TASK STATEMENT: Extract, exactly as written, the line that contains "How do I perform: Click" and all lines after it through the end of the records. Omit pictures.

Stored data entries:

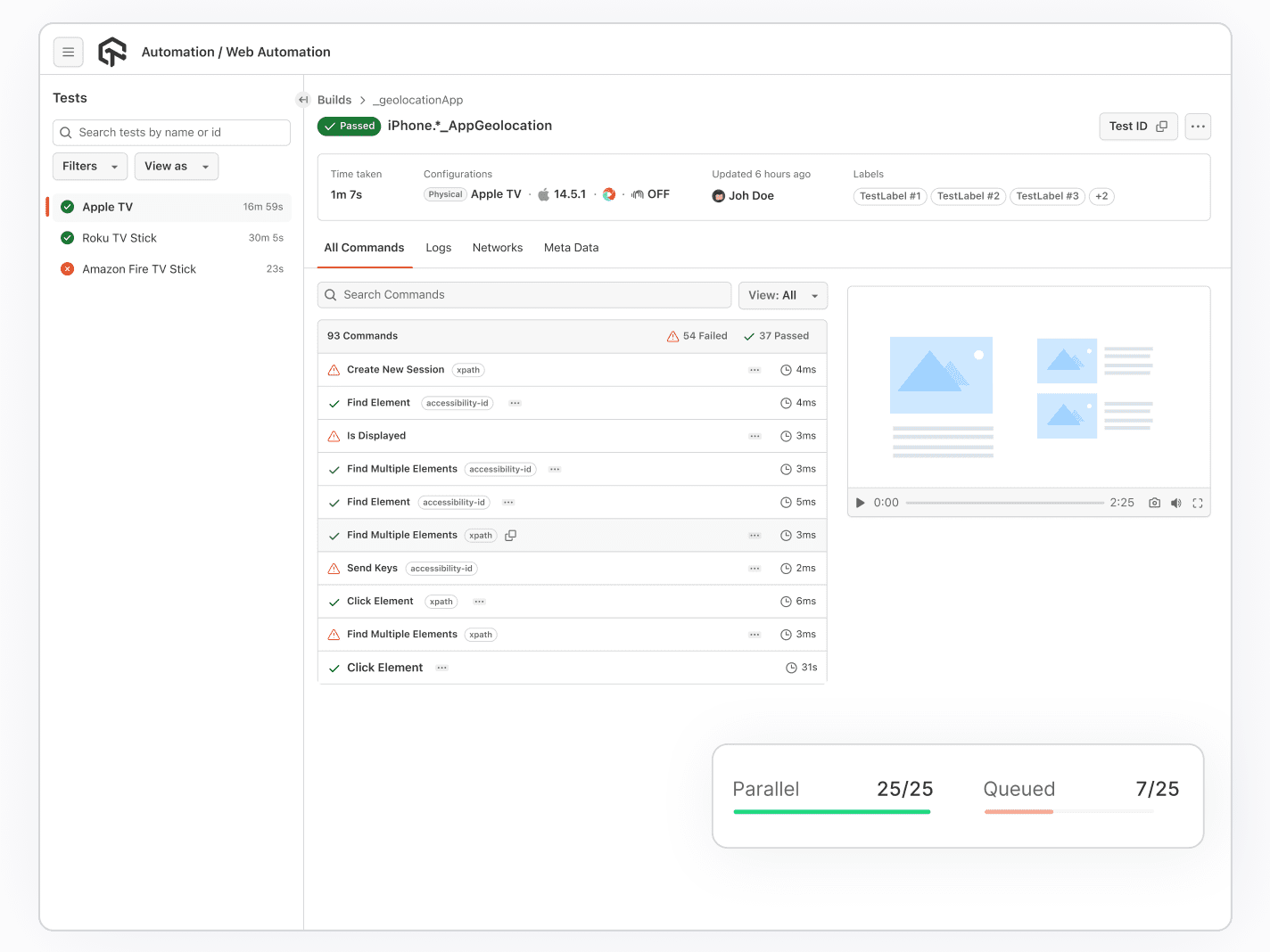Click the Test ID copy button

point(1138,127)
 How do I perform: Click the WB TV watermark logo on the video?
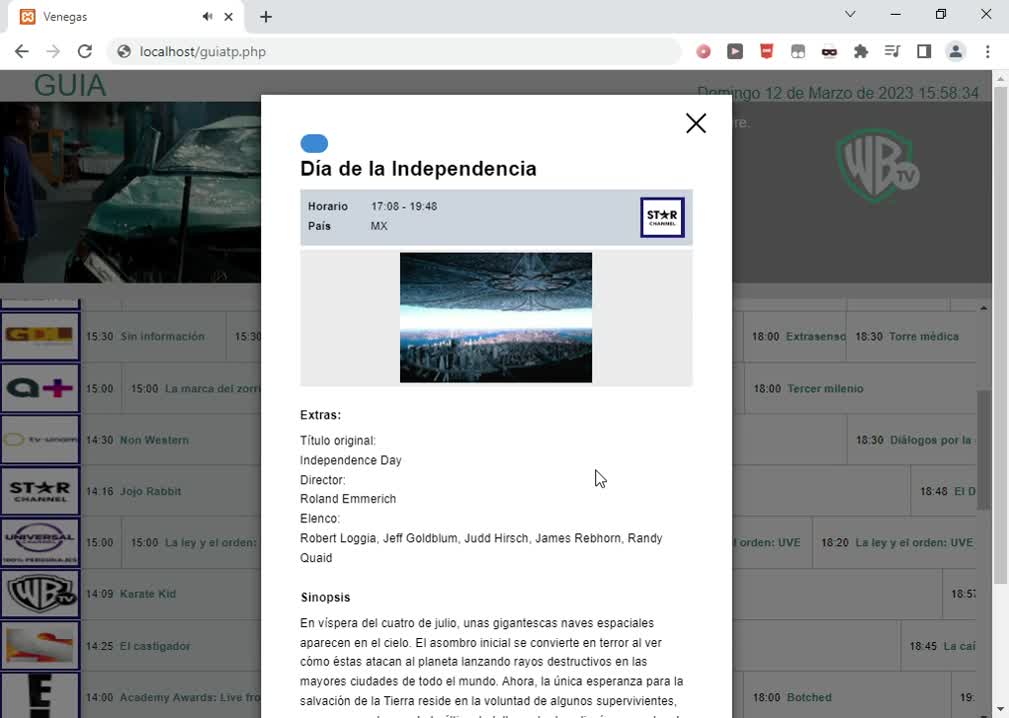pos(878,164)
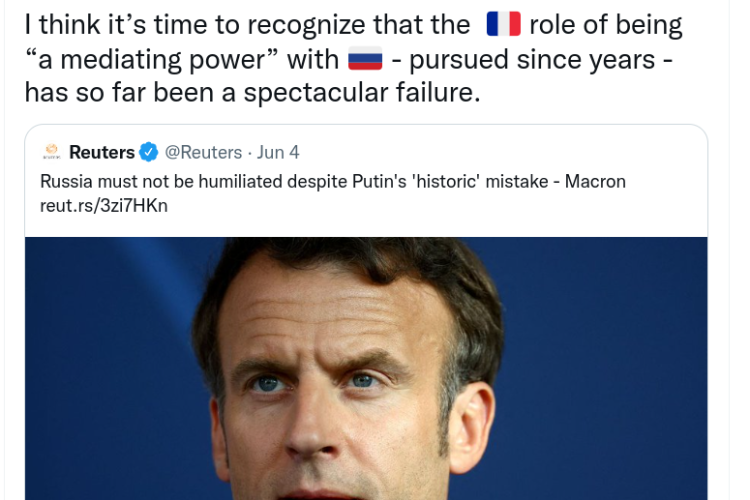This screenshot has height=500, width=750.
Task: Click the first line 'I think it's time to recognize'
Action: tap(246, 25)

OUTPUT BELOW:
 How do I perform: Click the WB TV watermark logo on the video?
pos(878,164)
This screenshot has height=500, width=750.
Task: Click the first line 'I think it's time to recognize'
Action: tap(246, 25)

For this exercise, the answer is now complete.